_To do_
Write out exactly the lines below starting at the one containing "This screenshot has width=423, height=256." and ending at the one containing "You are a GUI". Omit every picture.
[Exercise data]
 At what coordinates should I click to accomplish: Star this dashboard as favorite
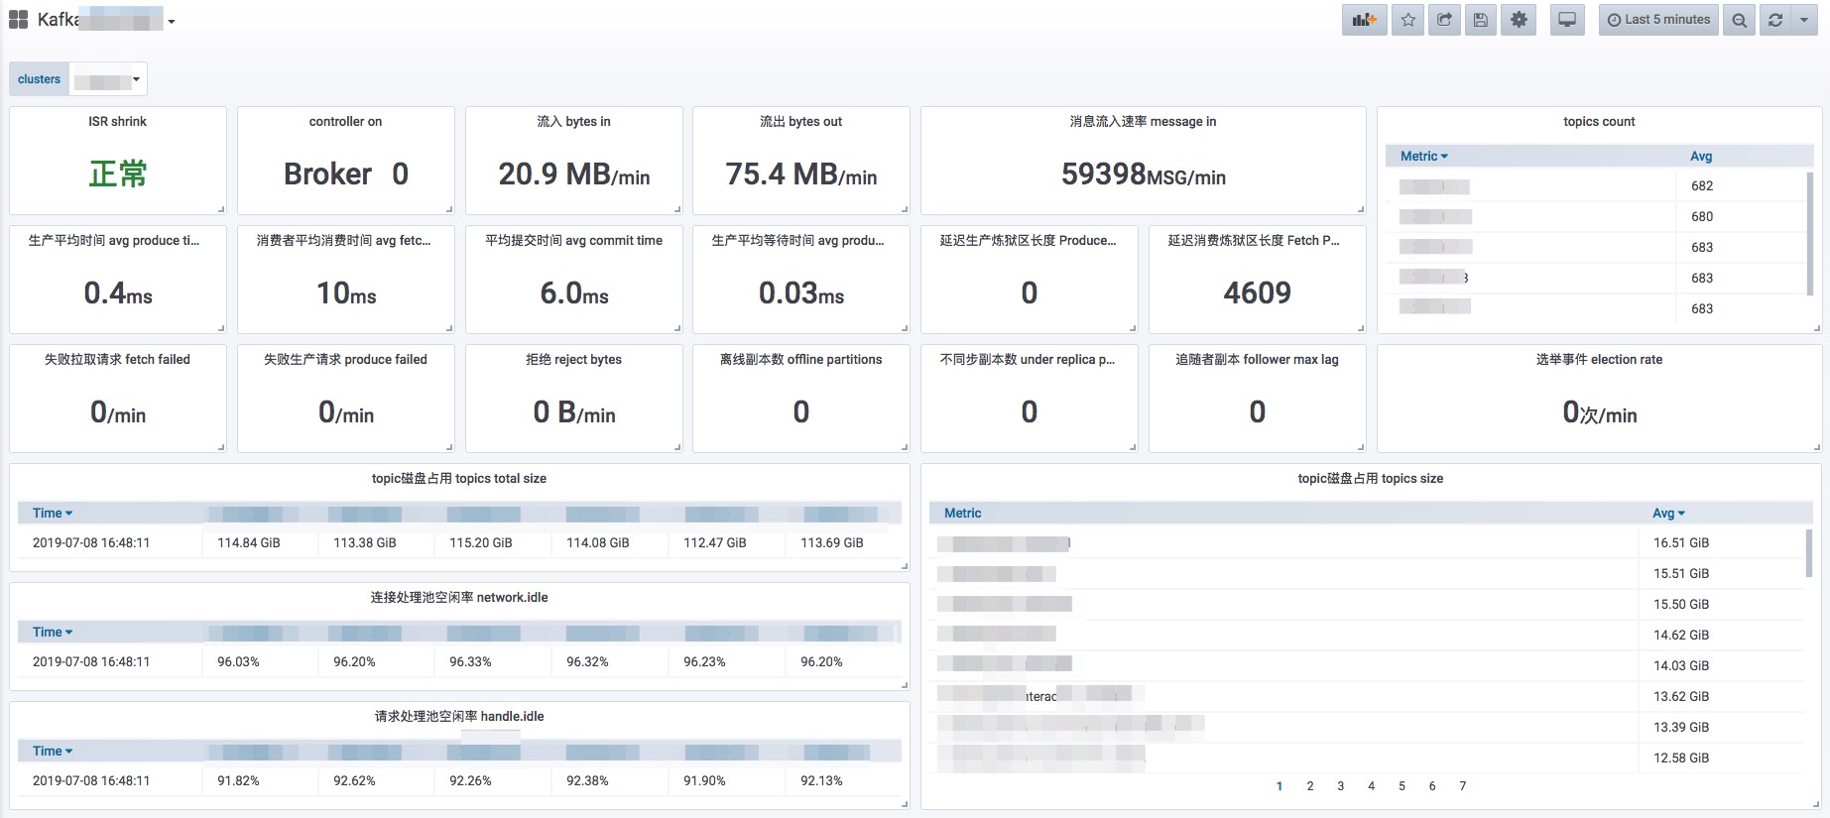coord(1408,20)
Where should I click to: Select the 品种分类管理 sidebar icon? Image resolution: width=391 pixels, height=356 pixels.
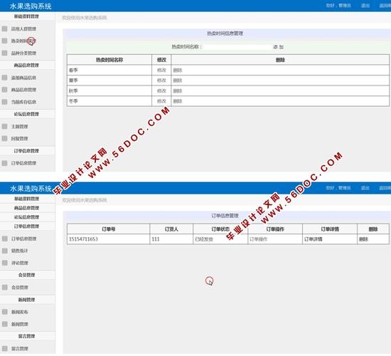[4, 53]
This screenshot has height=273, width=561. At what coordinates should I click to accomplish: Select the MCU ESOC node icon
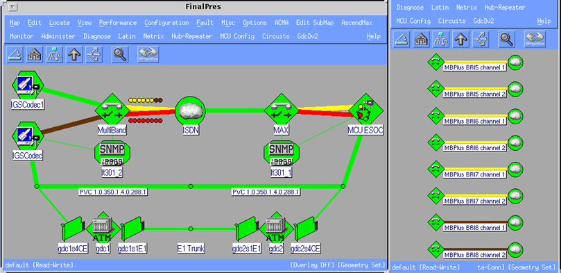click(365, 110)
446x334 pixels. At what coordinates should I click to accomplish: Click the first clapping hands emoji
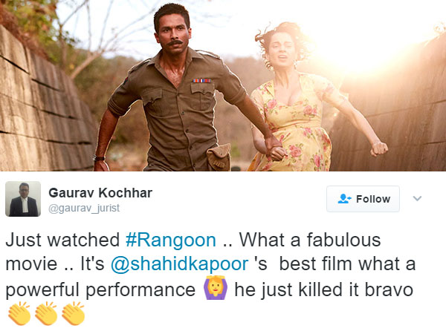(x=19, y=313)
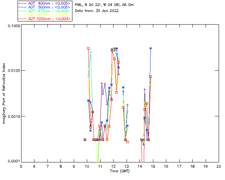Click the AOT 1020nm red legend entry
Image resolution: width=225 pixels, height=180 pixels.
[45, 19]
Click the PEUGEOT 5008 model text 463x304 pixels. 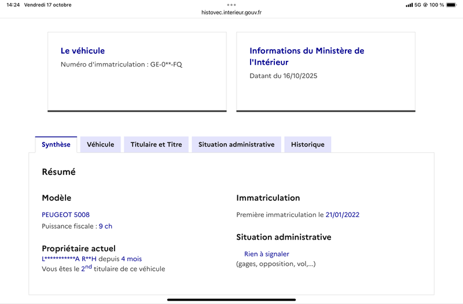point(65,214)
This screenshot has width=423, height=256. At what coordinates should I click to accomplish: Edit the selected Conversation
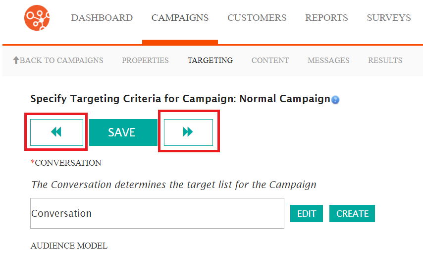pos(306,213)
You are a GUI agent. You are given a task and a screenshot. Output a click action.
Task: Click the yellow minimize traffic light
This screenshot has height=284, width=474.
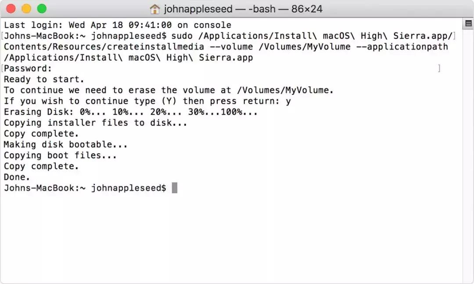pyautogui.click(x=26, y=8)
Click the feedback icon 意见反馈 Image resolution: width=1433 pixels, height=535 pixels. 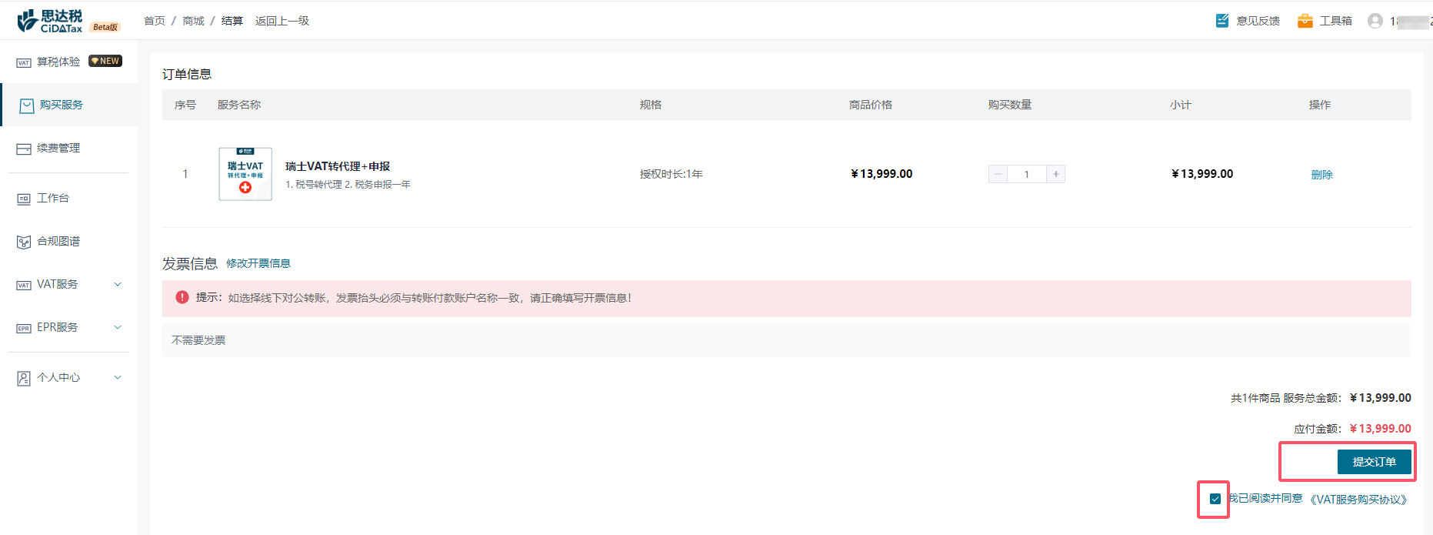click(1222, 21)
[/Exercise data]
_Reply_
This screenshot has width=423, height=256. At what coordinates should I click to accomplish: Edit the selected Conversation
pos(306,213)
You are a GUI agent. You are given a task and a screenshot. Output a click action.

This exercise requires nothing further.